I'd wait to make a decision until you are closer to the time...see what makes sen$e then. For anyone with any family members with neurological, autoimmune or endocrine problems at all, I would suggest reading up about what is being called "dirty power" (the terminology and much of what is written makes me shudder at the technical inaccuracies) and realize that a typical inverter system today has absolutely horrible high frequency emissions radiating from all the connected wiring. This is easily confirmed via AM radio with a non-noise suppression tuner like the old Radio Shack 12-467.

A better plan, health and cost wise, is to get the inverter, panels, and batteries out of the home in an outbuilding, and filter the heck out of the AC power going to the home, which should be in metal conduit after the filter. This saves a great deal of expensive additional expensive shielding of the inverter, filtering the DC from the PV system, etc. and if planned into a multi-use outbuilding, adds no cost.  The trick is to avoid filters that are a high reactive load due to capacitance, either line to line or line to ground, as reactive loads are the same as real loads to most inverter designs; they eat your battery power 24/7. If nothing else, at least use one of the commercial two stage common mode filters by Schaefer or others. (Very low capacitance.)  Who knows, by then, some of the companies my offer a low EMI choice as an option.

Designing in low emissions by the original designer is the way to get the best possible performance at the lowest cost. Today, the public and marketing dweebs only know cost and capacity or some other fancy features; EMI isn't part of public awareness.  When I talked to Magnum power about filtering their product, their engineers knew just where the emissions where in frequency, and how to best tackle it.  Alas, for cost/marketing competitiveness reasons they can't design it in to the design, or even as an add on.  Admitting that these products might be a health risk is something none of them want to go anywhere near.

• • • •

### Stated task
Please translate this sentence from the post on inverter emissions into Spanish: "Designing in low emissions by the original designer is the way to get the best possible performance at the lowest cost." The entries have no connection to the post on inverter emissions.

### Record extracts
• • • •

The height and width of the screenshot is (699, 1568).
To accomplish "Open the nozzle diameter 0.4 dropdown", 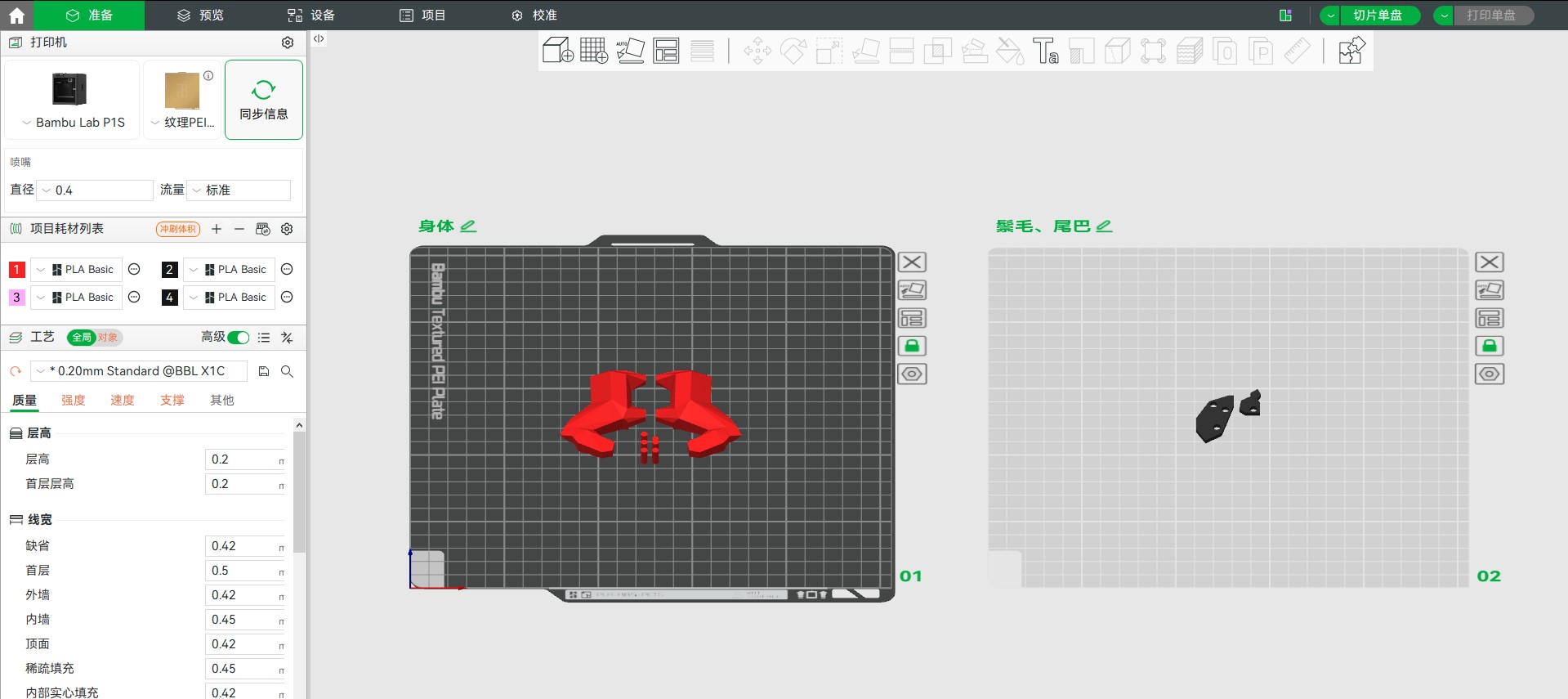I will (x=95, y=190).
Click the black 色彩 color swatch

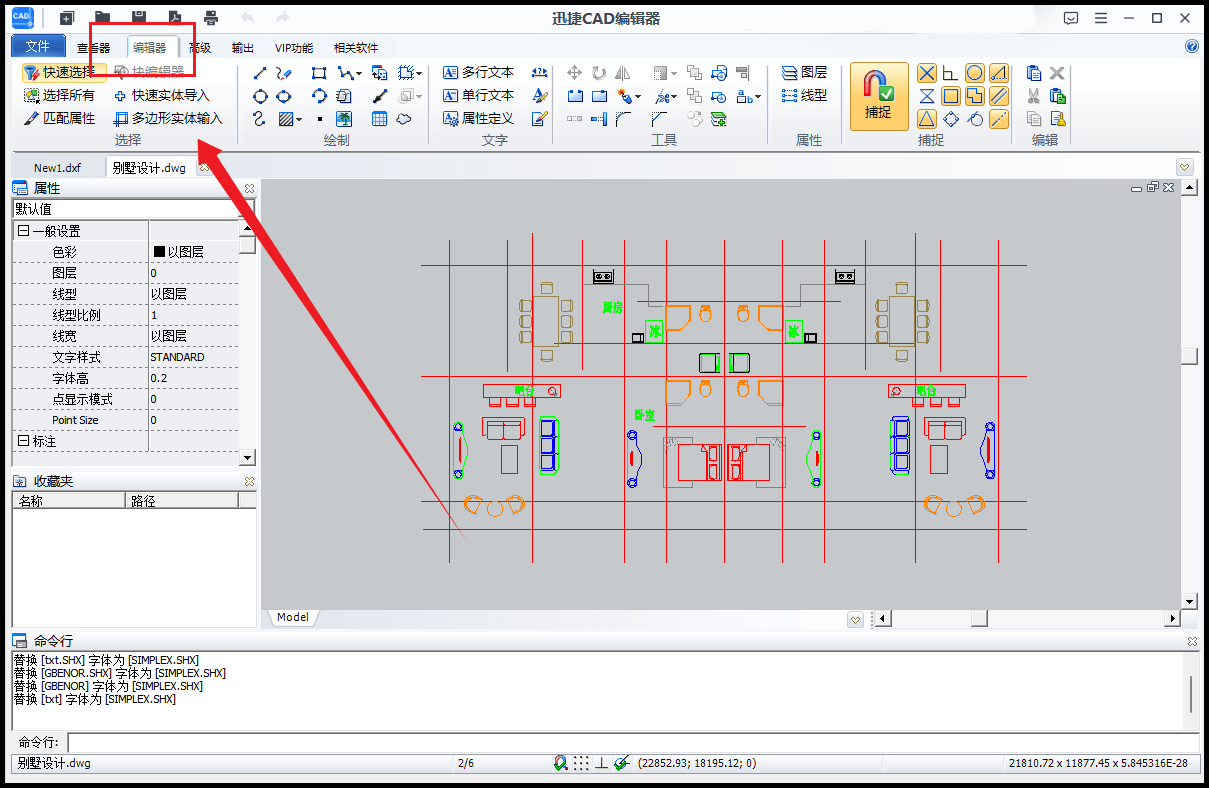pyautogui.click(x=159, y=252)
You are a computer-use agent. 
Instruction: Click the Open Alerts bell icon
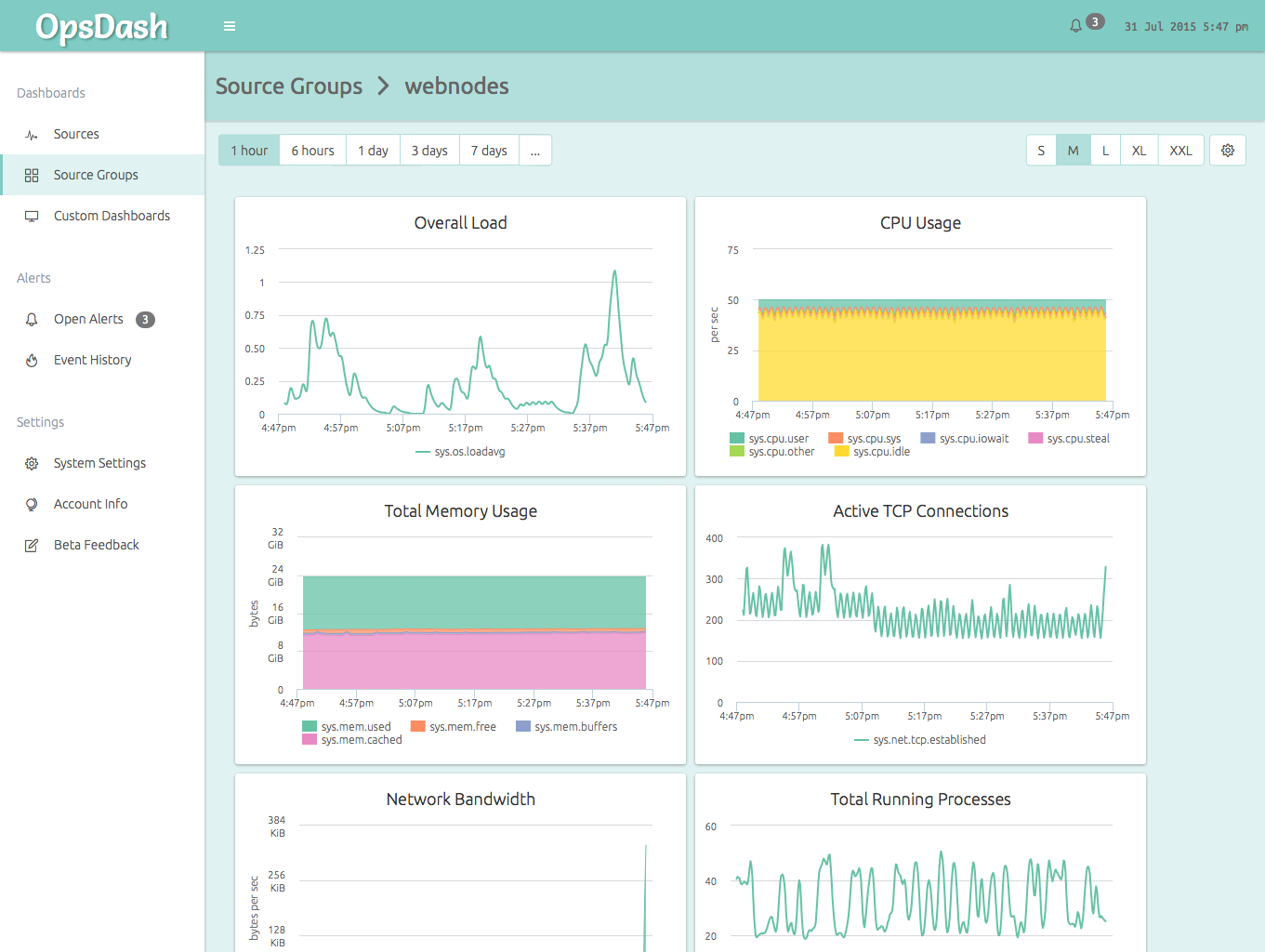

• • • •

### Exercise output
Que el diseñador original incorpore bajas emisiones en el diseño es la manera de obtener el mejor rendimiento posible al menor costo.